The full set of entries below is to be returned unchanged.

* [Dataset records]
-*-*-

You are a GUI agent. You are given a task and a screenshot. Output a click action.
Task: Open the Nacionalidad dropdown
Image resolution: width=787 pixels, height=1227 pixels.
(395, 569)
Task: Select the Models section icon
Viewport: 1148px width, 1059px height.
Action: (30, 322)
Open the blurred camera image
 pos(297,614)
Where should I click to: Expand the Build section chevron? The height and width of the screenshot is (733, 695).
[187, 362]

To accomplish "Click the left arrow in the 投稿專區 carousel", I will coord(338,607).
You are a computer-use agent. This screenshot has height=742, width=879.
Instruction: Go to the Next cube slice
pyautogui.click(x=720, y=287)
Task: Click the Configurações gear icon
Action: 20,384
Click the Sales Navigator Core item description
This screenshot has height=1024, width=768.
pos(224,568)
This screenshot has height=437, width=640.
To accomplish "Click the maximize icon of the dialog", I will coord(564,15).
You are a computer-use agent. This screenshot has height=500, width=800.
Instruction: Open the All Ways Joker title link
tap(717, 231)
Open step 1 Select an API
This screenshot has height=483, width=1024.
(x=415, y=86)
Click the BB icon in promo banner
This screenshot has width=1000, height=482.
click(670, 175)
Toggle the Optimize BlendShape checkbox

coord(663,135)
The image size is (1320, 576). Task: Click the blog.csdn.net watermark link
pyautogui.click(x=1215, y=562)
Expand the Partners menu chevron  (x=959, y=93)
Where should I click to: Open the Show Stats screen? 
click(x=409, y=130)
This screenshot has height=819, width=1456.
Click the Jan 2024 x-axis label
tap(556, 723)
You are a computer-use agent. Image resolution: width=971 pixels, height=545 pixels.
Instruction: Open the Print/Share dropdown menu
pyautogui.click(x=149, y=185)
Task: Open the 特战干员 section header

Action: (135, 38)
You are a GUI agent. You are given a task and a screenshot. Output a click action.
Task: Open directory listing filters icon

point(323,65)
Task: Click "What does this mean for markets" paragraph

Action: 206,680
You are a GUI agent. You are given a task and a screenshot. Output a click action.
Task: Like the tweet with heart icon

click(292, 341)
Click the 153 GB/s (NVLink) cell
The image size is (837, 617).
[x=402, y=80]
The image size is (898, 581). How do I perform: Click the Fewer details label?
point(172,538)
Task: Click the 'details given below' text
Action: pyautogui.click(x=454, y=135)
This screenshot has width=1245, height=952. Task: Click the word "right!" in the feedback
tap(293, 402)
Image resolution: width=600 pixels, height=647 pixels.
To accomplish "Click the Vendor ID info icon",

-*-*-

* [Answer to this exercise]
You are a GUI agent. You are given a task and a screenshot. Output a click action.
Task: Open the Nacionalidad dropdown
Image resolution: width=787 pixels, height=1227 pixels.
(395, 569)
Task: Select the Models section icon
Viewport: 1148px width, 1059px height.
Action: (30, 322)
Open the blurred camera image
 pos(297,614)
Where should I click to: Expand the Build section chevron? The height and width of the screenshot is (733, 695).
[187, 362]

To accomplish "Click the left arrow in the 投稿專區 carousel", I will coord(338,607).
You are a computer-use agent. This screenshot has height=742, width=879.
Instruction: Go to the Next cube slice
pyautogui.click(x=720, y=287)
Task: Click the Configurações gear icon
Action: 20,384
Click the Sales Navigator Core item description
This screenshot has height=1024, width=768.
pos(224,568)
This screenshot has height=437, width=640.
To accomplish "Click the maximize icon of the dialog", I will coord(564,15).
You are a computer-use agent. This screenshot has height=500, width=800.
Instruction: Open the All Ways Joker title link
tap(717, 231)
Open step 1 Select an API
This screenshot has height=483, width=1024.
(x=415, y=86)
Click the BB icon in promo banner
This screenshot has width=1000, height=482.
click(670, 175)
Toggle the Optimize BlendShape checkbox

coord(663,135)
The image size is (1320, 576). Task: Click the blog.csdn.net watermark link
pyautogui.click(x=1215, y=562)
Expand the Partners menu chevron  (x=959, y=93)
Where should I click to: Open the Show Stats screen? 
click(x=409, y=130)
This screenshot has height=819, width=1456.
Click the Jan 2024 x-axis label
tap(556, 723)
You are a computer-use agent. Image resolution: width=971 pixels, height=545 pixels.
Instruction: Open the Print/Share dropdown menu
pyautogui.click(x=149, y=185)
Task: Open the 特战干员 section header

Action: (135, 38)
You are a GUI agent. You are given a task and a screenshot. Output a click action.
Task: Open directory listing filters icon

point(323,65)
Task: Click "What does this mean for markets" paragraph

Action: 206,680
You are a GUI agent. You are given a task and a screenshot. Output a click action.
Task: Like the tweet with heart icon

click(292, 341)
Click the 153 GB/s (NVLink) cell
The image size is (837, 617).
[x=402, y=80]
The image size is (898, 581). How do I perform: Click the Fewer details label?
point(172,538)
Task: Click the 'details given below' text
Action: pyautogui.click(x=454, y=135)
This screenshot has width=1245, height=952. Task: Click the word "right!" in the feedback
tap(293, 402)
Image resolution: width=600 pixels, height=647 pixels.
To accomplish "Click the Vendor ID info icon",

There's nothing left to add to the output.